TEXT
# Stabilizer Jack Bolt Head Size?



## muttbike (Apr 27, 2009)

What size socket would I need to use to crank down the stabilizers if I wanted to use my battery powered impact wrench? I'm putting together a toolbox to take along for the pickup at Holman's next week and will use the TT on the way back.

Thought the impact wrench would be quicker getting the stabilizers down and set. I'm not planning on using the wrench to set the final tension, just to run them down.

JR


----------



## jozway (Jan 28, 2008)

3/4 inch


----------



## muttbike (Apr 27, 2009)

Thanks for the smoking quick reply. Wow. 2 minutes.

Wouldn't happen to know the right six numbers for the next Powerball????

JR


----------



## jozway (Jan 28, 2008)

396725


----------



## egregg57 (Feb 13, 2006)

You forgot the powerball number...

12


----------



## tdvffjohn (Mar 10, 2005)

Wouldn t it be 'funny' if those numbers actually came out


----------



## Nathan (Jan 2, 2007)

tdvffjohn said:


> Wouldn t it be 'funny' if those numbers actually came out


Ok, someone NEEDS to play those numbers!!!


----------



## 'Ohana (May 20, 2007)

Nathan said:


> Wouldn t it be 'funny' if those numbers actually came out


Ok, someone NEEDS to play those numbers!!!








[/quote]








Consider it done









Ed


----------



## Scoutr2 (Aug 21, 2006)

muttbike said:


> Thought the impact wrench would be quicker getting the stabilizers down and set. I'm not planning on using the wrench to set the final tension, just to run them down.


Yup! That cordless drill-driver works great for that job! I made a wrench for raising/lowering the stab-jacks on my 2001 Coleman popup, because after cranking that baby up (with A/C perched on top), and the manual tongue jack for unhitching/leveling, I was ready for something "automatic!"

SOURCE DATA
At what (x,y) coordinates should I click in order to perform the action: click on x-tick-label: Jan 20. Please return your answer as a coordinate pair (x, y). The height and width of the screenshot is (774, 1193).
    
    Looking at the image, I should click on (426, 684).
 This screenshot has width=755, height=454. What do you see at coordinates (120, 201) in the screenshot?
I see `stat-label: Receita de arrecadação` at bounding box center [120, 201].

JOB ITEM A
In the stabilizer jack forum thread, what socket size does jozway give for the stabilizer jack bolts?
JOB ITEM B
Continue the stabilizer jack forum thread from the point where it stops.

EXPECTED OUTPUT A
3/4 inch

EXPECTED OUTPUT B
When we got our new 2007 Outback, I noticed that the stab-jacks were identical to the Coleman's. What luck! I'm still using that thing I welded together, made from a scrap popup crank and a steel rod. (And the electric tongue jack makes camping even more enjoyable.)

*Here's a tip.* Paint your socket/extension tool white, or some flourescent color, so it will be easy to spot in the grass or dirt. You don't want to leave it behind or lose it somewhere because you didn't see it when you took that last look around the campsite, upon departure. Then you'd have to break out the old Armstrong wrench that came with your trailer, the next time out! (But you'd have a much better appreciation for the first beer!)

Cheers,

Mike


----------



## muttbike (Apr 27, 2009)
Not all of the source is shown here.